PDinsight is written in python 3. If available, it uses the numpy module, but does not strictly depend upon that. The program has different modes for computing the parameter requirements for a given $P(\alpha )$ and related quantities. The different modes and the relevant parameters are controlled from a parameter file (default: parameters.txt). A graphical user interface (GUI) is provided to help the user create parameter files and run PDinsight. The GUI is written using TKinter, which is included in standard installation of python.

For electron microscopists, who typically have access to many ultrastructural parameters, but often do not know $P(\alpha )$, the mode computeVals will be useful. This computes the expected $P(\alpha )$ values when taking all parameters at face value. Comparison with the sub-nano channel model is possible. In principle, all model parameters must be defined, but missing parameters may be explored using lists of possible values or left at a default (e.g., cell length $L$ and a triangular distribution of PDs), as these have little influence on $P(\alpha )$. If estimates of PD density and distribution are missing, the mode computeUnitVals, which computes $\mathrm{\Pi }(\alpha )$, could be useful. In this mode, comparison with the sub-nano channel is impossible.

In tissue level experiments, $P(\alpha )$ is typically measured, but not all ultrastructural parameters will be known. It is likely that PD density $\rho$ and radius ($R_n$, assuming straight channels) are poorly known. In this case, mode computeRnDensityGraph will be useful, or a combination of modes computeDens and computeAperture and a number of guesses for $R_n$/$\overline{\alpha }$ or $\rho$, respectively. Additional poorly known parameters can be explored as suggested above. If uncertain, it is strongly advised to explore PD length $l$ (≈ cell wall thickness). For thick cell walls (${\displaystyle l\ge }$ 200 nm), it may be worth exploring the effects of increased central radius ($R_c>R_n$). This is currently only possible in modes computeVals and computeUnitVals.

The core of PDinsight is computing effective permeabilities ($P(\alpha )$) for symplasmic transport based on all model parameters mentioned in the manuscript. This is in mode computeVals. The same computations are used in other modes, which compute the requirements for obtaining a given target value (or set of values) of $P(\alpha )$. In mode computeDens, required densities ($\rho$) are computed for given values of maximum particle size $\overline{\alpha }$ (and other parameters).

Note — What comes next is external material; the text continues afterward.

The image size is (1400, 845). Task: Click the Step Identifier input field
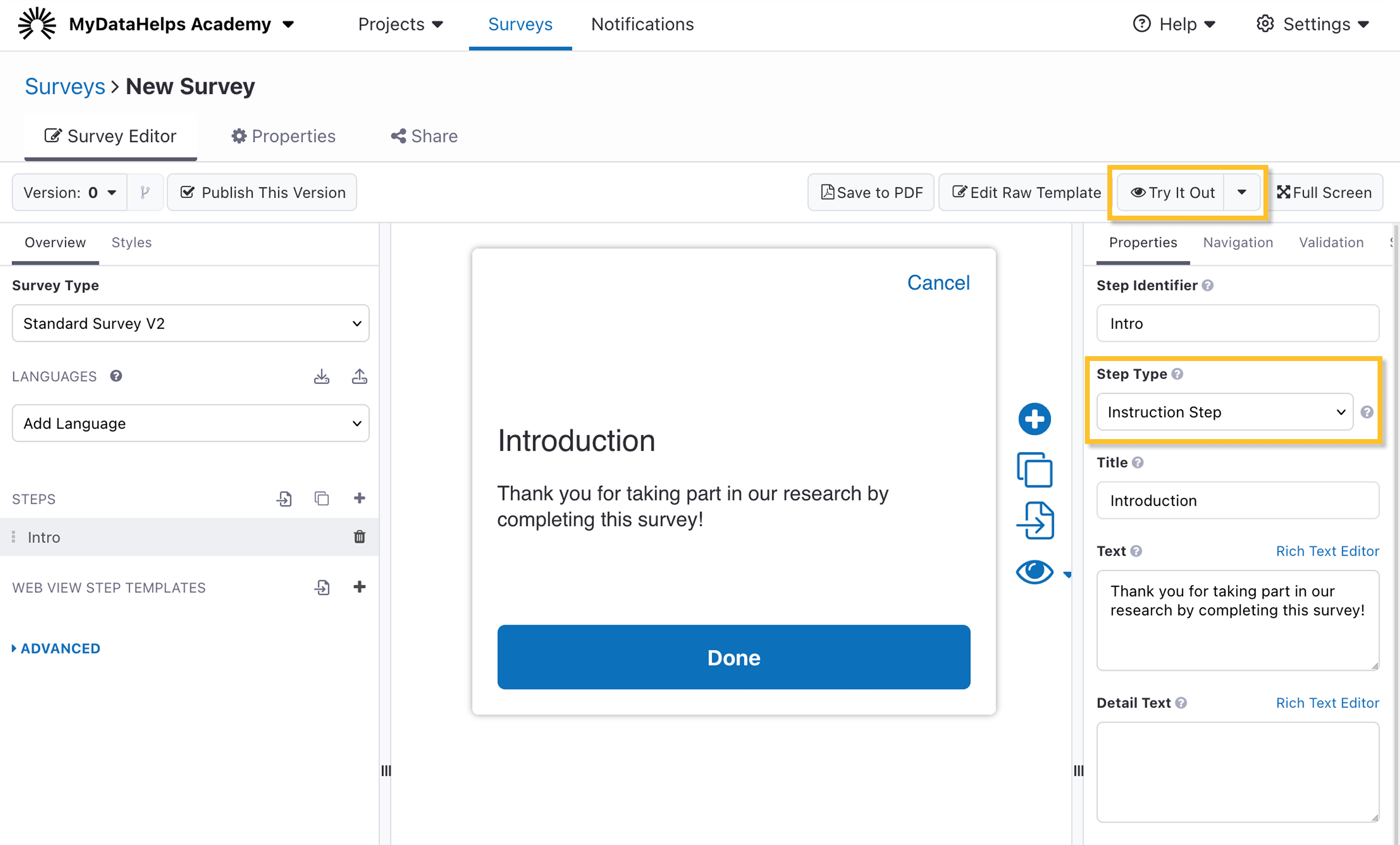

In mode computeAperture, required apertures, given as $\overline{\alpha }$ as well as neck radius $R_n$, are computed for given values of $\rho$ (and other parameters). In mode computeRnDensityGraph, $R_n,\rho$ curves are computed that together yield a target $P(\alpha )$. The corresponding values of $\overline{\alpha }$ are also reported. These curves can be visualized using any plotting program. Mode sensitivityAnalysis computes so-called elasticities (normalized partial derivatives) around a given set (or sets) of parameters. These elasticities tell how sensitive calculated values of $P(\alpha ),\mathrm{\Pi }(\alpha )$ and constituents like $f_{ih}$ are on the parameters involved.

In computing $P(\alpha )$, correction factor $f_{ih}$ is automatically included. For specific cases such as modelling studies, however, it may be useful to calculate $f_{ih}$ separately. For this purpose, several modes exist for exploring inhomogeneity factor $f_{ih}$: computeFih_subNano (function of $\overline{\alpha }$; also output values for sub-nano model), computeFih_pitField_dens (function of $\rho$), computeFih_pitField_xMax (function of $\overline{\alpha }$) and computeTwinning (function of ${\rho }_{pits}$, cluster density).